Compensação pelas despesas em teletrabalho: equilíbrio laboral em debate

  • Ricardo Nascimento
  • 4 Outubro 2023

Esta compensação vista sob a ótica do trabalhador pode ser considerada insuficiente. Já pelo prisma do empregador, a legislação pode ser vista como mais um encargo numa realidade económica desafiante.

O advento e crescimento contínuo das tecnologias da informação, em conjunto com as mudanças sociais recentes aceleradas pela pandemia da COVID-19, provocaram uma reconfiguração significativa do ambiente laboral. Em Portugal, como em muitos outros lugares do mundo, o teletrabalho tornou-se uma alternativa, inicialmente circunstancial, que rapidamente ganhou ares de permanência. A Portaria n.º 292-A/2023, publicada a 29 de setembro surge, neste contexto, como uma resposta legislativa a uma realidade que se impôs.

Mas, como ocorre com toda legislação que enfrenta a tarefa de regulamentar novas realidades, surgem questões: A norma equilibra devidamente os direitos e responsabilidades dos trabalhadores e empregadores? Quais as potencialidades e limitações deste novo diploma?

Desde já, é louvável a iniciativa do legislador português em reconhecer, formalmente, os encargos adicionais que o teletrabalho pode gerar para o trabalhador.

A clareza das disposições da Portaria que entrou em vigor a 1 de outubro proporciona segurança jurídica ao trabalhador, que pode reivindicar esses valores de compensação sem temer represálias ou ambiguidades. Trabalhar a partir de casa, embora possa trazer comodidades de evitar deslocações ou de trabalhar num ambiente familiar, traz consigo custos. O gasto de energia elétrica, a necessidade de uma ligação à internet mais robusta ou até a aquisição e manutenção de equipamentos tornam-se realidades inescapáveis. Deste modo, ao estabelecer compensações como os 0,10 euros pelo consumo de eletricidade, os 0,40 euros para o uso da internet ou 0,50 euros para uso de computador ou equipamento informático equivalente pertencente ao trabalhador, a referida Portaria avança ao dar visibilidade a estes encargos e ao tentar garantir que não recaiam exclusivamente sobre o trabalhador.

Acontece que, esta compensação, vista sob a ótica do trabalhador, pode ser considerada insuficiente: E, convenhamos, tais valores isentos de tributação são muito baixos. Se somarmos os valores estipulados, chegamos a um montante que ronda o 1 euro por dia, traduzindo-se, na prática, a cerca de 22 euros mensais. Ainda que possa existir uma majoração de 50% prevista em contratação coletiva (para 33 euros), a questão que se impõe é: este valor cobre efetivamente os gastos adicionais gerados pelo teletrabalho? Para muitos trabalhadores, a resposta poderá ser negativa, especialmente se considerarmos que o consumo energético de uma habitação pode aumentar consideravelmente com a permanência contínua e o uso constante de equipamentos eletrónicos.

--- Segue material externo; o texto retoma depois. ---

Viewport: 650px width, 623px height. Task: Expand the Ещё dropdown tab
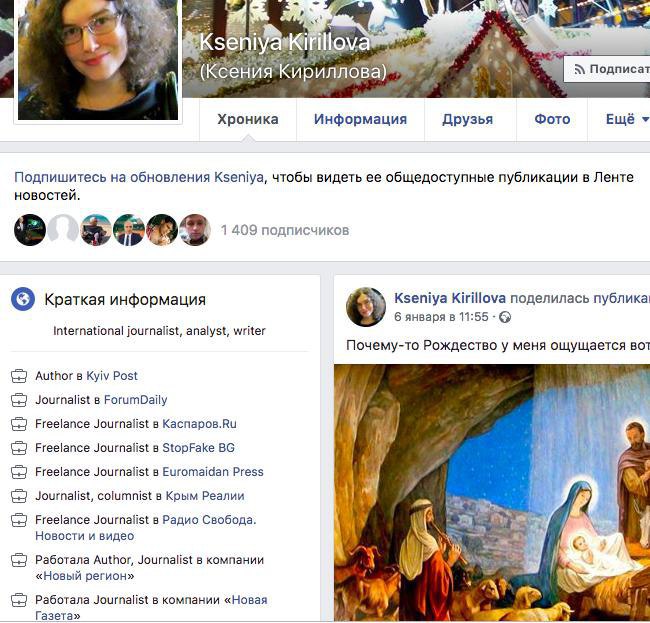(626, 119)
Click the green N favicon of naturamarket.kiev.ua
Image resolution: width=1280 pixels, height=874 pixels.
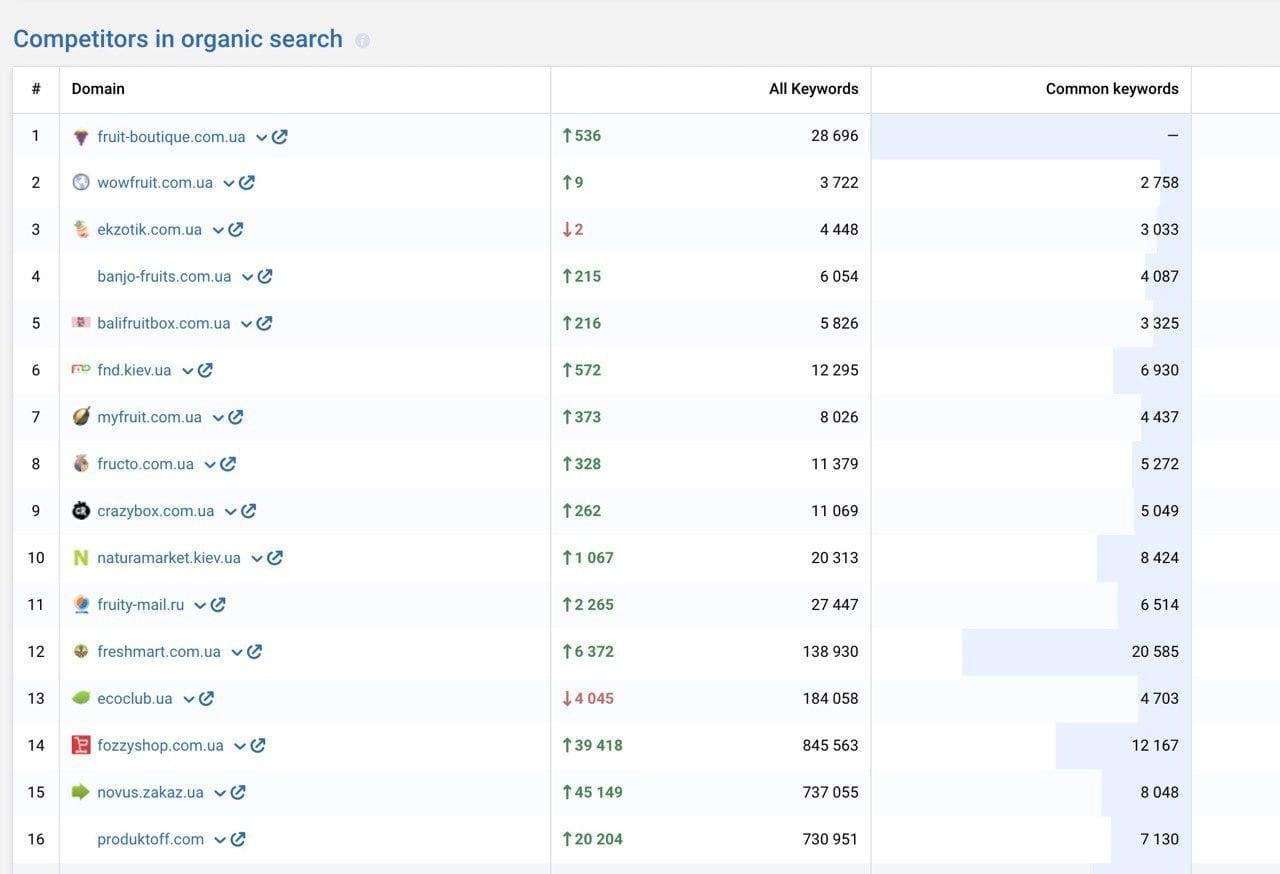click(82, 557)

Já pelo prisma do empregador, a legislação pode ser vista como mais um encargo numa realidade económica já desafiadora. Muitas empresas enfrentaram e enfrentam dificuldades derivadas das restrições pandémicas e da necessidade de adaptação rápida a novos modos de operação. Assim, a imposição de compensações adicionais pode ser percebida como mais um peso no orçamento empresarial. Adicionalmente, poderá argumentar-se que a flexibilidade e a possibilidade de continuação de atividades proporcionadas pelo teletrabalho já são, em si, benefícios para o trabalhador que melhoram a sua qualidade de vida.

Um ponto fulcral da Portaria é que ela apenas se aplica quando os bens ou serviços em questão não são fornecidos pelo empregador. Tal diploma oferece a opção de fornecer equipamentos e serviços diretamente ao trabalhador, permitindo maior controlo sobre as ferramentas e tecnologias utilizadas.

Em resumo, a Portaria n.º 292-A/2023 reflete uma tentativa legítima de atualizar o quadro jurídico-laboral português a uma realidade que se consolidou rapidamente. Contudo, como toda legislação pioneira, traz em si desafios e questões. O equilíbrio entre direitos e deveres, no âmbito laboral, é um caminho sinuoso, que demandará constante revisão e adaptação. A discussão aqui apresentada não esgota o tema, mas pretende fomentar o debate sobre como tornar o teletrabalho uma prática justa e equilibrada para todas as partes envolvidas.

O importante, contudo, é que a regulamentação mostra a capacidade de adaptação do sistema jurídico português à realidade laboral em constante evolução, pavimentando o caminho para futuras discussões e aprimoramentos na busca incessante pelo equilíbrio entre direitos e deveres no âmbito laboral.